Ottawa set aside $66 million in the Feb. 26 federal budget to determine how a carbon trading system could be set up in Canada. It need not have bothered.

While Ottawa dithers, an emerging green economy is already taking shape across Canada in everything from a new tax regime to actual carbon trading at two exchanges — one in the West and one in the East.

Indeed, Ottawa is about the last place Canadians expect any kind of policy or initiative about the green economy to be made.

Almost half the provinces are negotiating their own carbon trading deals with U.S. states, despite the federal edict that there will be no foreign carbon trading within Canada’s borders.

Even the two exchanges in Canada with an interest in carbon trading — the Montreal Exchange and the Winnipeg Commodity Exchange — are striking their own deals with U.S. counterparts.

In addition, British Columbia announced plans for a carbon tax in its Feb. 19 budget. Although the Harper government has resisted endorsing anything that smacks of such a tax, it has given B.C. its blessing to go its own way.

The sad thing is, as Deryk King, CEO of Direct Energy Marketing Ltd., points out, if Ottawa were to foster a true market-based approach to carbon emissions, such a tax would not be necessary.

However, with the genie out of the bottle, you can be sure other jurisdictions, including Ottawa, will soon be looking to derive revenue from a carbon tax.

A balkanized regulatory and policy climate is about the last thing Canada needs to combat carbon emissions. Yet that is exactly what has developed while the federal government remains stuck in pre-election rhetoric.

Sure, Environment Minister John Baird released, with much hype, something entitled Turning the Corner: An action plan to reduce greenhouse gases and air pollution on March 10. This was a follow-up to the government’s greenhouse gas emissions targets in April 2007.

However, in the same breath, Ottawa delayed draft regulations for greenhouse gas emissions yet again. The government had first published a notice of intent to regulate greenhouse gas emissions in October 2006.

Ottawa now says we should expect those draft regulations next fall and the final regulations a year after that.

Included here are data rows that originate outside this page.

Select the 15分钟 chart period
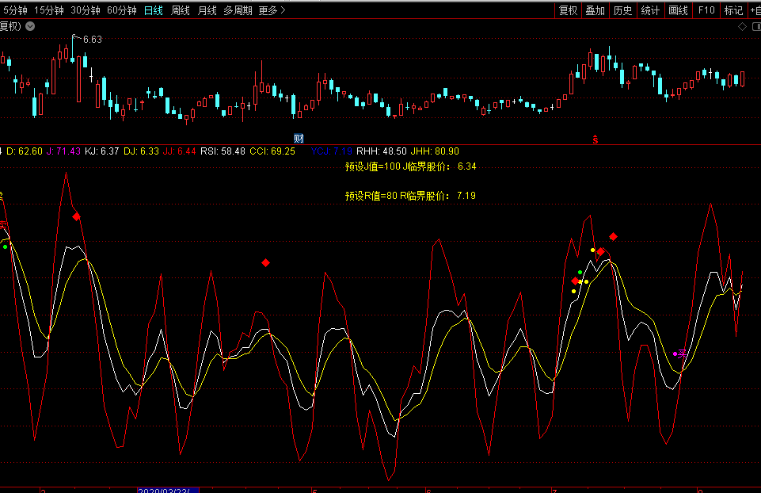 [48, 10]
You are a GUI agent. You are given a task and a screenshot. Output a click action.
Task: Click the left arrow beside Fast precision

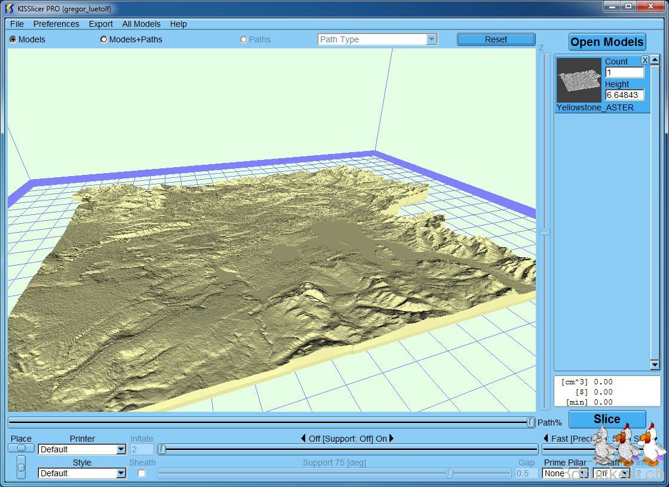point(545,439)
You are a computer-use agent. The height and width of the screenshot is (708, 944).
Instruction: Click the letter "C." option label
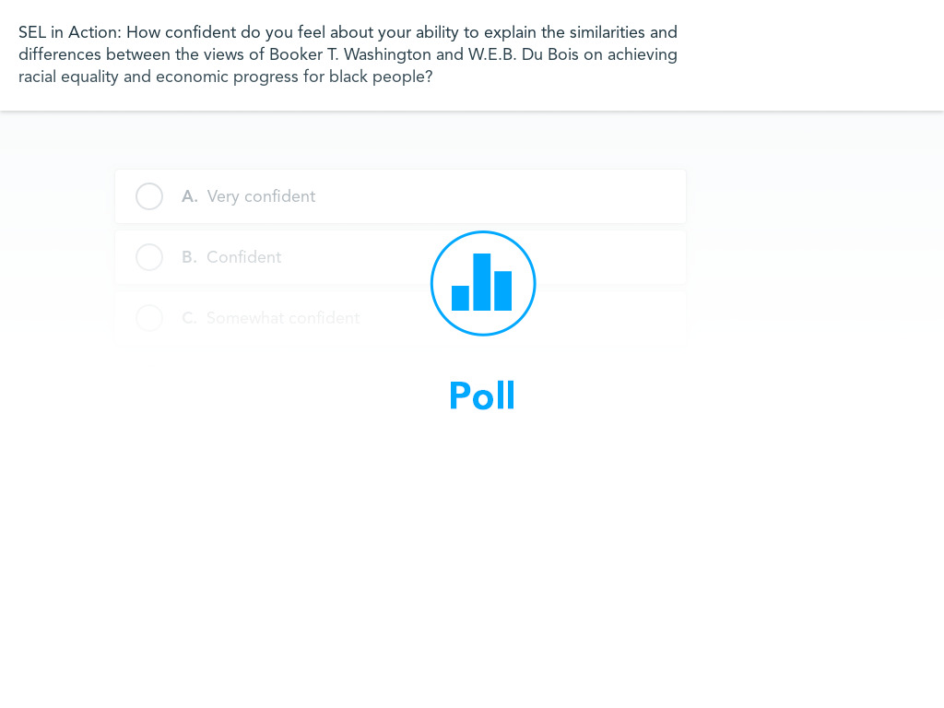(x=189, y=318)
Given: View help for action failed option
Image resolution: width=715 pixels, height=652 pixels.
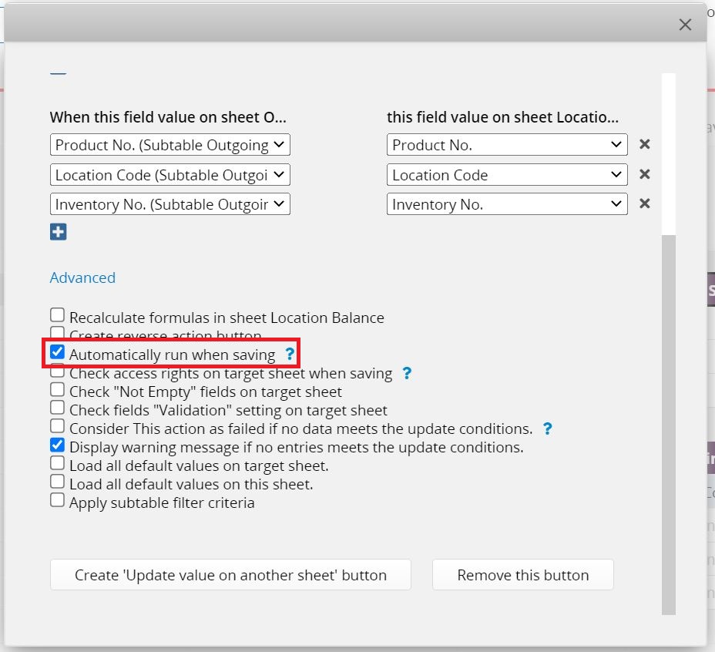Looking at the screenshot, I should point(547,429).
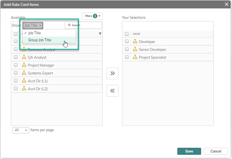Screen dimensions: 232x159
Task: Click the filter funnel icon in Available header
Action: click(100, 34)
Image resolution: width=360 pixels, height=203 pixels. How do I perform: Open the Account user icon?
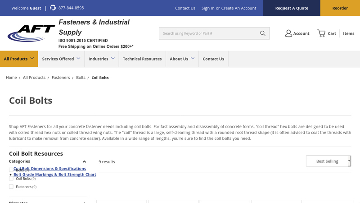tap(288, 33)
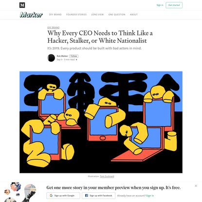Screen dimensions: 202x202
Task: Click the Get started button
Action: 174,5
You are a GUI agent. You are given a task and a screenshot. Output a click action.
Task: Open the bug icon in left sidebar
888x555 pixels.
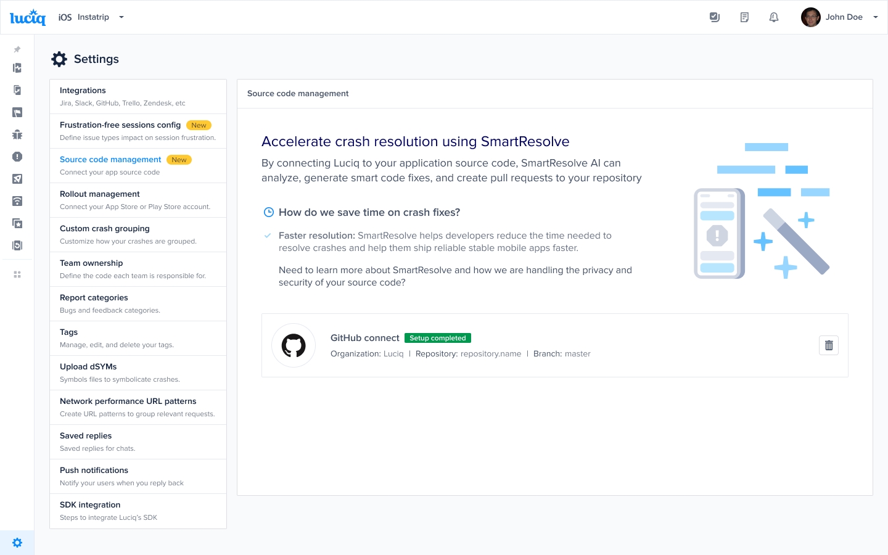pos(17,134)
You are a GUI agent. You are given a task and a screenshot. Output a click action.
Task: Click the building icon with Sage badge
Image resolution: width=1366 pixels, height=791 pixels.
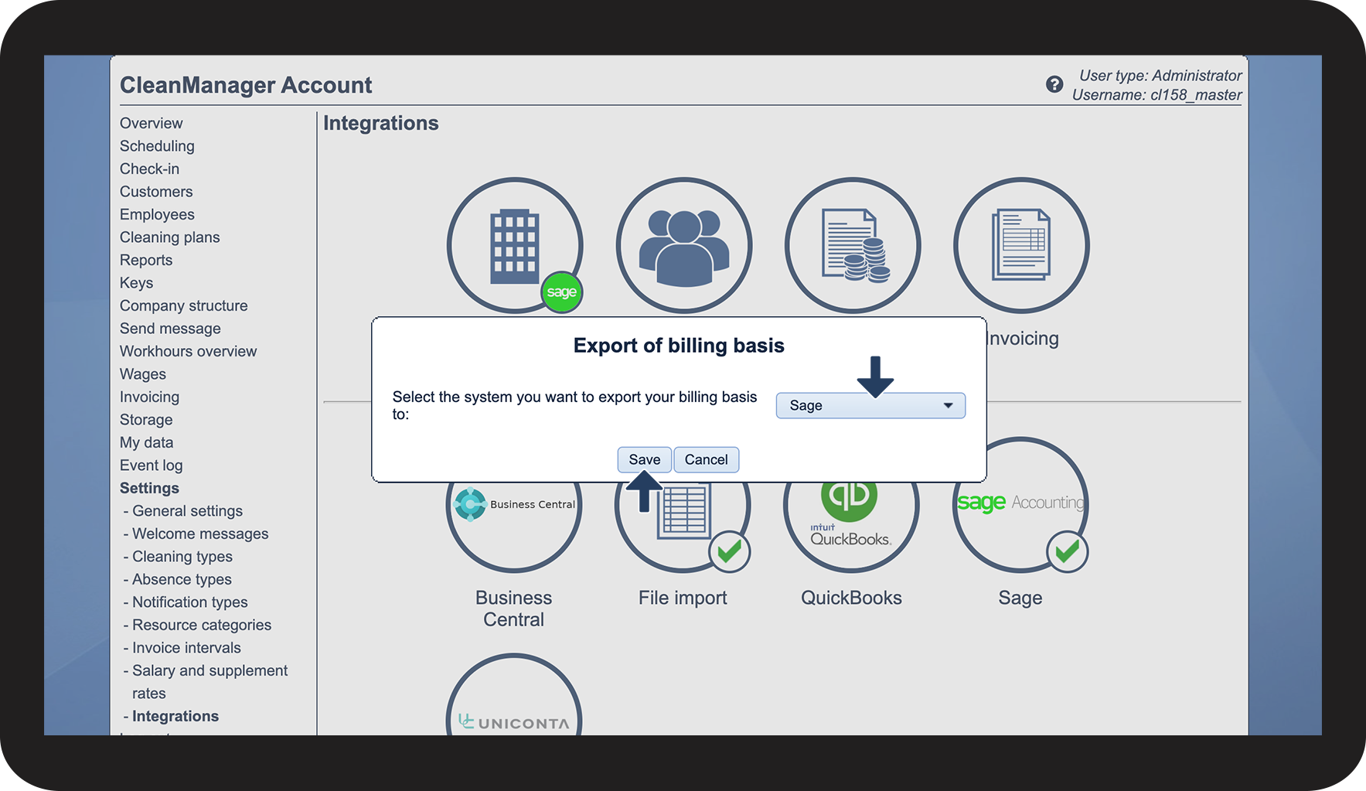pos(514,245)
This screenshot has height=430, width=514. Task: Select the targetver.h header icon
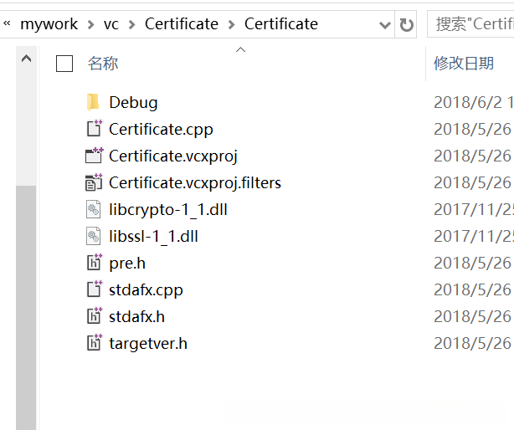coord(93,343)
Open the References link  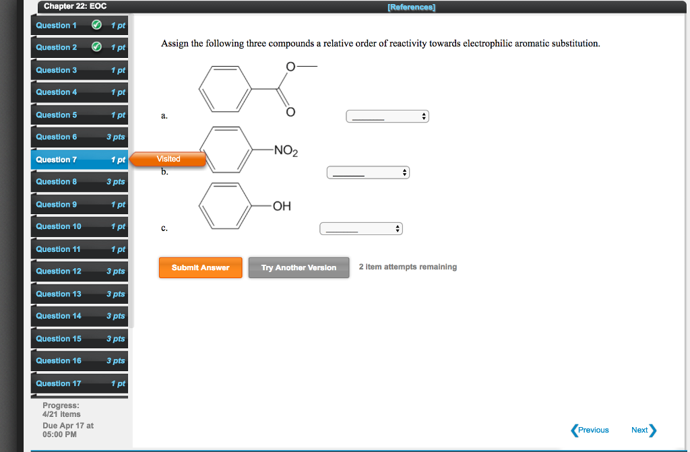click(411, 7)
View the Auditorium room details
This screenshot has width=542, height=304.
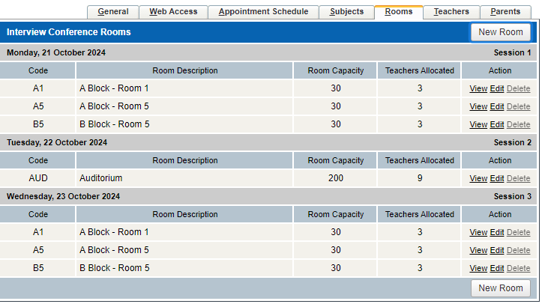pyautogui.click(x=478, y=178)
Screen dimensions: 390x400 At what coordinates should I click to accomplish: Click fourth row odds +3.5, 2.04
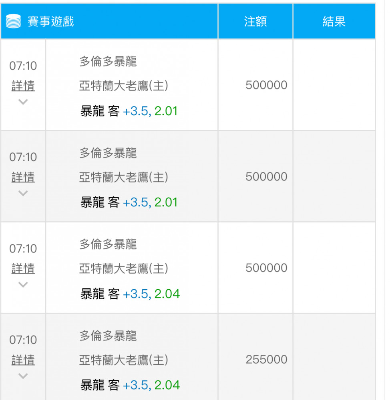pos(151,385)
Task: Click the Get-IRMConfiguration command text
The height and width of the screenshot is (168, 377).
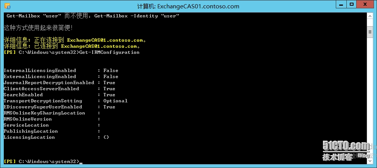Action: point(109,52)
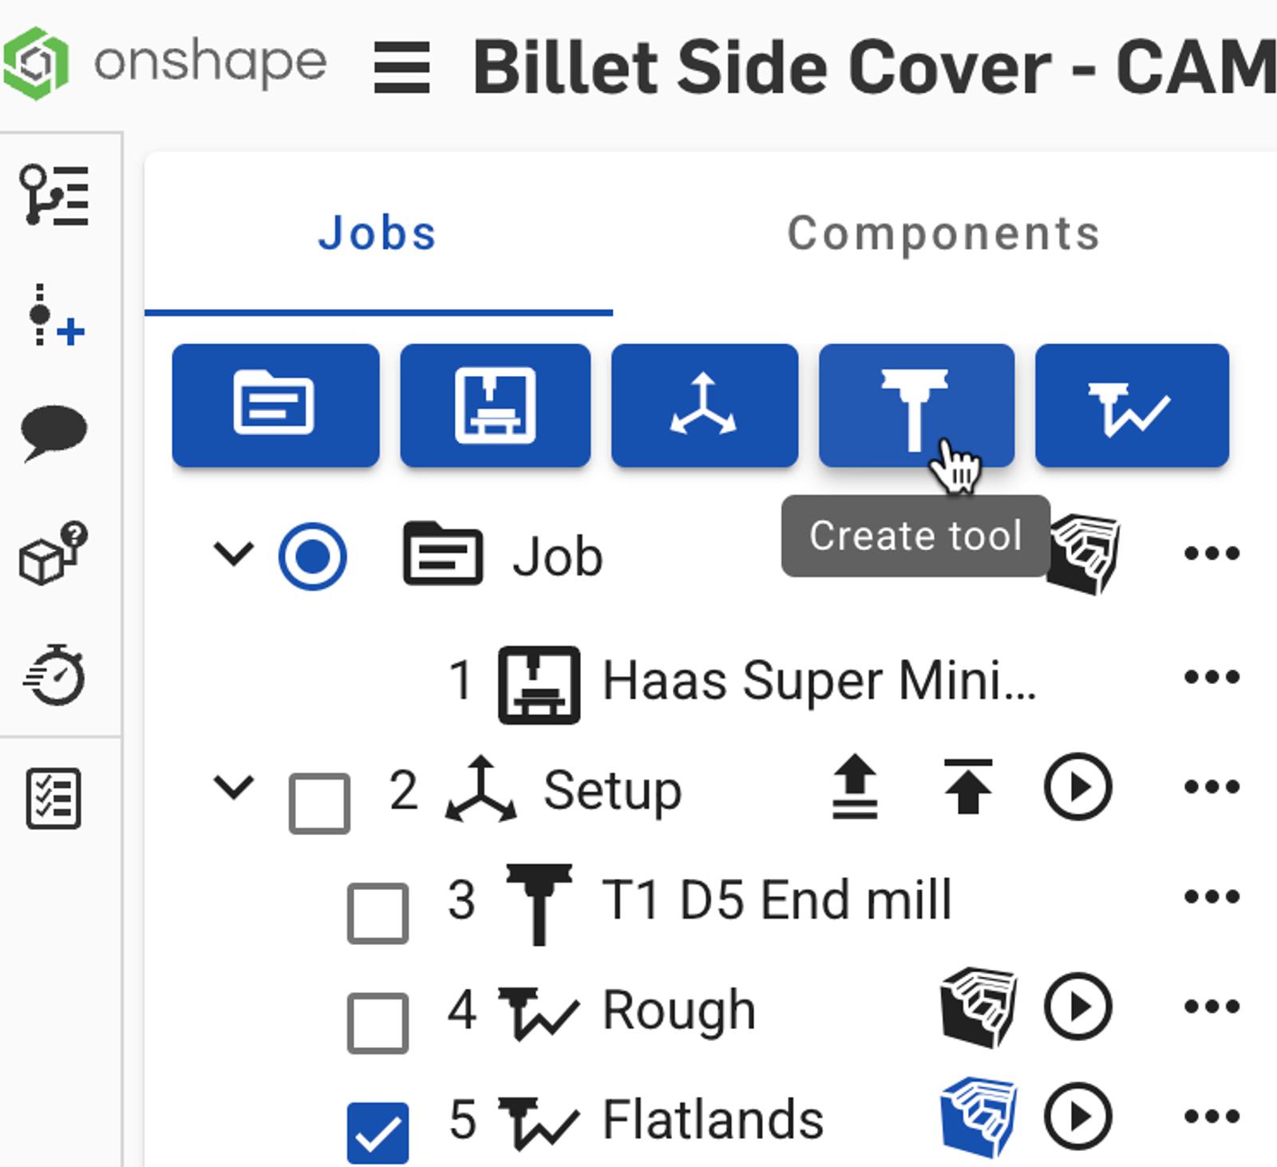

Without clarity on what the feds have in mind for regulations, the private sector can’t plan future projects and investments. In other words, adjustment to a new green economy — with its implications for everything from energy prices to the cost of food — cannot begin in earnest.

If John Baird’s chutzpah could be somehow harnessed to conquer greenhouse gas emissions, we wouldn’t have to worry about what’s ahead. But the reality is that so far, Ottawa’s efforts on greenhouse gas emissions have amounted to so much hot air.

The federal budget talked a lot about carbon capture and storage (CCS). In fact, CCS seems to be the centrepiece of Ottawa’s plans to cut Canada’s greenhouse gas emissions by 20% in absolute terms by 2020. The trouble is that CCS is virtually unknown territory.

As Don Lowry, president of Epcor Utilities Inc., recently noted, Ottawa will have to ask the Canadian private sector to go from a standing start to full implementation of a technology no one in the world has commercially deployed.

About the politest thing that can be said about Ottawa’s faith in CCS is that it is risky. Who knows? CCS may one day be the technological answer to Canada’s carbon emissions, particularly from the oilsands. However, it could also wind up as an equivalent to what the high-tech sector calls vapour ware.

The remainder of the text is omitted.